▶ Prompt
Can you quote the passage below about Christmas and family word for word, starting with "There is no" and going on through "a little imperfectly."?

▶ Selected text
-- start --

Our society is not quiet about what we should be doing, or how we should celebrate the holidays. For a few weeks now, I have seen or heard sayings like “A Zoom Thanksgiving is better than an ICU Christmas.” However, platitudes like this are useless in a culture in which the whole idea of the holidays is togetherness. For secular culture, Christmas is all about family. So now, when you turn on the radio and hear, “I’ll be home for Christmas,” “Oh, Baby all I want for Christmas is you,” “There’ll be much mistletoeing And hearts will be glowing When loved ones are near…” it’s hard not to cringe. At best, the cultural themes of Christmas distract us from the real hope of Christmas. At worst, the idea of Christmas=family turns family into an idol. And, as idols will do, they take everything and give nothing back.

There is no tradition at Christmas that can fill an empty heart. Our hearts yearn to be filled, and even all the family in the world can only fill a little imperfectly.

-- end --

▶ Given material
-- start --

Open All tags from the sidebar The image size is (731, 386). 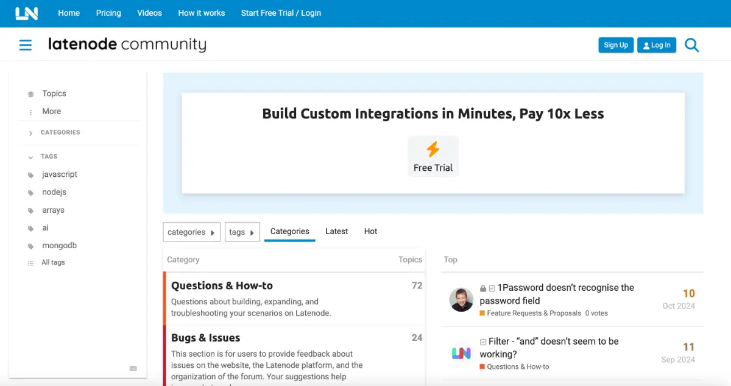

-- end --

▶ Response
There is no tradition at Christmas that can fill an empty heart. Our hearts yearn to be filled, and even all the family in the world can only fill a little imperfectly.